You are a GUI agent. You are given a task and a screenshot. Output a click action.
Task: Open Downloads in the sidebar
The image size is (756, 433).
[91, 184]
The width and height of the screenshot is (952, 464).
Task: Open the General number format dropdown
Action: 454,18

| Task instructions |
Every entry must be given again exactly as it reads.

| Answer below |
You are a GUI agent. You are given a task and a screenshot. Output a click action.
Task: Open Downloads in the sidebar
The image size is (756, 433).
[91, 184]
The width and height of the screenshot is (952, 464).
Task: Open the General number format dropdown
Action: 454,18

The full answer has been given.